Nous publions des extraits de cet intéressant article du docteur Serge Daneault. On trouvera le texte intégral de cette tribune sur le site canadien Le Devoir à l’adresse suivante

http://www.ledevoir.com/societe/actualites-en-societe/459777/aide-medicale-a-mourir-l-objection-d-ame-et-de-conscience

 

De nombreux journalistes, comme la majorité des politiciens, n’insistent-ils pas sur le large consensus entourant la loi sur l’aide médicale à mourir dans la population québécoise ? Ils omettent de dire que 59 % des mémoires déposés devant la Commission spéciale sur la question de mourir dans la dignité s’opposaient à la mise en place de l’euthanasie au Québec, que 22 députés ont voté contre la loi et que plus de 600 médecins ont apposé leur nom sur une pétition qui demandait le retrait du projet de loi.
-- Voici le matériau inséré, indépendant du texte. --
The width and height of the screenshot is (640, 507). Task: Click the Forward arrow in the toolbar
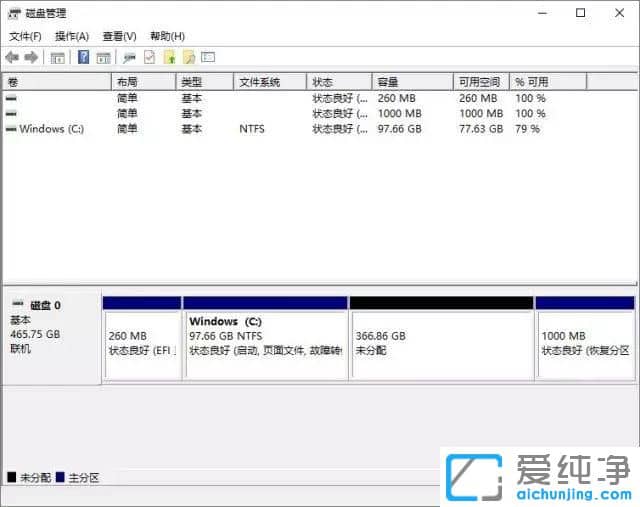coord(31,58)
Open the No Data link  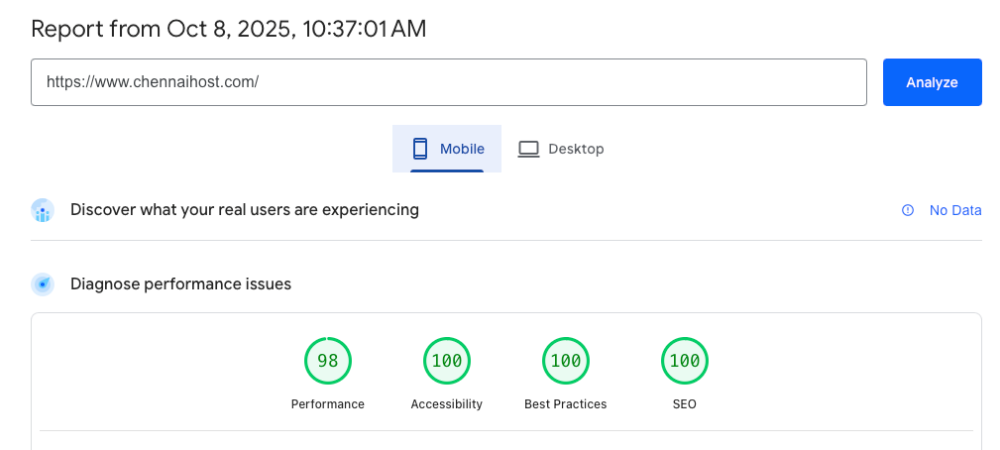[955, 210]
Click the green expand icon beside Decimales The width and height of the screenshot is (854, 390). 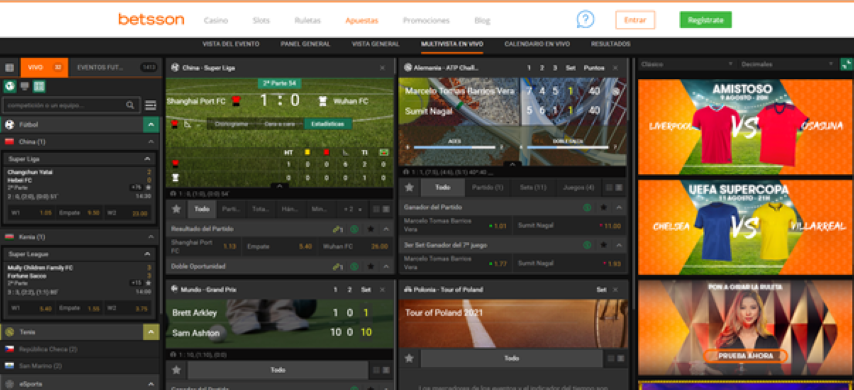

Quand, de tous les documents publiés par le Collège des médecins du Québec, le guide sur l’administration de l’aide médicale à mourir est le seul auquel la population n’a pas accès et quand les politiciens usent de formules aux sens aussi multiples que confus, on peut comprendre que la population ne voie plus aucune différence entre soins palliatifs, suicide assisté et euthanasie.

Maintenant que la loi est en vigueur, il est clair qu’un nombre important de médecins voudront se prévaloir de son article 50 prévoyant le droit à l’objection de conscience. On a tort de penser que cette objection se fera à la légère. Pour ces personnes,« l’administration de médicaments ou de substances à une personne en fin de vie, dans le but de soulager ses souffrances en entraînant son décès » (article 3 de la Loi) constitue un homicide en regard du Code criminel, qui stipule que « commet un homicide quiconque, directement ou indirectement, par quelque moyen, cause la mort d’un être humain » (article 222). Or, il existe toujours des citoyens qui estiment en leur âme et conscience qu’un homicide est mal, quelles qu’en soient les motivations.

[…] Mais laissons tomber les masques et regardons la réalité : la souffrance d’autrui n’est jamais évaluable et encore moins quantifiable. Si j’étais d’accord avec l’euthanasie, je ne pourrais jamais dire à un patient qui m’avoue souffrir que sa souffrance n’est pas assez grande pour que je lui donne la mort. C’est pourquoi, dans les pays «euthanasistes», les demandes réelles et répétées sont toujours satisfaites. […] Quand on souffre, on souffre, et lorsque la mort donnée devient la réponse de la société, elle devient la réponse possible à toutes les souffrances, sans discrimination. Cependant, rien ne nous dit que la souffrance est moins prégnante dans les quelques sociétés qui ont opté pour l’homicide médical. Toutefois, il ne semble pas qu’on puisse jamais retourner en arrière. Celui qui donne la mort à son semblable ne pourra jamais affirmer qu’il a fait une erreur puisque la mort donnée est le seul acte qui soit irréparable.